Day +102 - New blood type!

I didn't realize it had been almost 2 weeks since I last posted. Well, the blood bacteria I tested positive for was negative last week, but the clinic still had me start on the Vancomycin antibiotic anyway. They called me the day after my last post, when I thought I would be off the hook and that we would just wait for my next test results. Oh well. So I'm on the "bottle", twice a day. This is the little baby bottle IV infusion kit that doesn't require a pump. I can stick it in my pocket and forget about it. In fact, I've fallen asleep with it a couple of times.

Last Wednesday was my official discharge date from the SCCA. Woohoo! Next Tuesday I have a clinic appointment with Dr. Goldberg, my primary oncologist. Unfortunately, the infectious diseases doctor recommended that I stay on the Vancomycin antibiotic for an additional 3 more days, which means that I didn't get my Hickman taken out last Wednesday when I thought I would have. Oh well. So I'm doing the IV infusion twice a day and it will finish up on Monday. Then Tuesday I should have my last blood draw through the Hickman, and then *cross fingers* Dr.

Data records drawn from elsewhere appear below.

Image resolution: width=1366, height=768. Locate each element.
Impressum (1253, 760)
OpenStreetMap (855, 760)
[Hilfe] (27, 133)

Goldberg will take it out.

During my last SCCA visit, the doctors prepared a summary report and included lab x-rays on CD so that I can hand-carry everything to Goldberg. They also sent duplicates to his office. I love how everything is so organized. I'm happy to be leaving the SCCA but will miss the level of professionalism there. I'm not sure if I got the same level of individual care that I get with Goldberg since the SCCA doctors rotated off the transplant team each month, and so the new doctors had to learn about me all over again, but everyone was competent and professional and always had time to analyze closely what was going on with me at the time. Since everyone working on the transplant team is in such a specialized field and the fact that they do over 400 transplants a year, they've pretty much seen everything, so Johanna and I have been confident in their recommendations since they can back it up with real patient data. I'm fine with being a statistic and getting this treatment or that treatment based on the symptoms when there are thousands of previous cases before me. I had a lot of emotional experiences there and will be reminded each time I see the building from the freeway.

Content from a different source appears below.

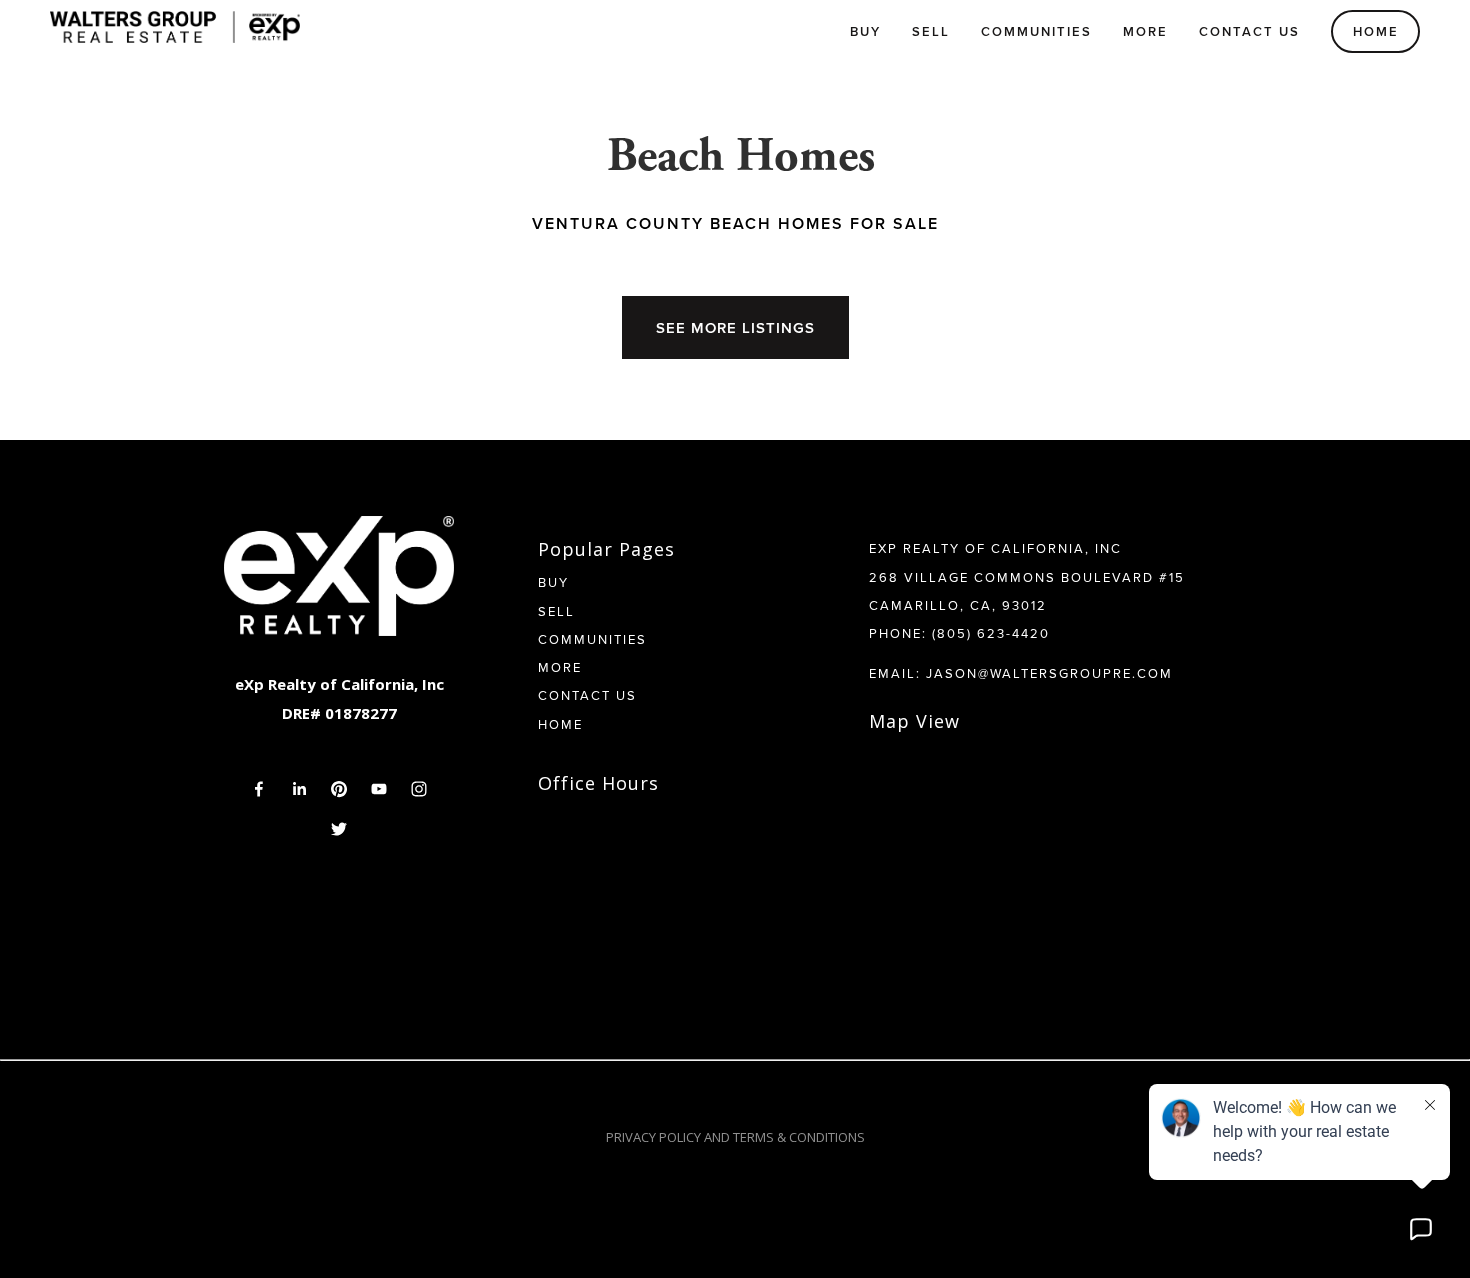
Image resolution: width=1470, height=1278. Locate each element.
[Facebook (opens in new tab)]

Oh, and during my last clinic visit, a representative from the blood bank came by to say that my blood type had officially switched to A+, the donor's blood type! My old blood type was O+. He said that I was one of the fastest patients to switch blood types, and that most normally don't switch before they leave the SCCA. Cool! That means that the majority of red blood cells now running through my veins were grown from the donor stem cells. Red blood cells normally live for about 6 months, so the new cells are doing a good job of quickly replacing the old, buggy cells. Other good news is that I only had to have 2 blood transfusions after the transplant, which is good since it means my risk of iron overload is greatly reduced. Too much iron in the body can be a serious problem which can occur when patients require a lot of red blood transfusions. My donor must be one tough woman to have such hearty stem cells. Way to go stem cells!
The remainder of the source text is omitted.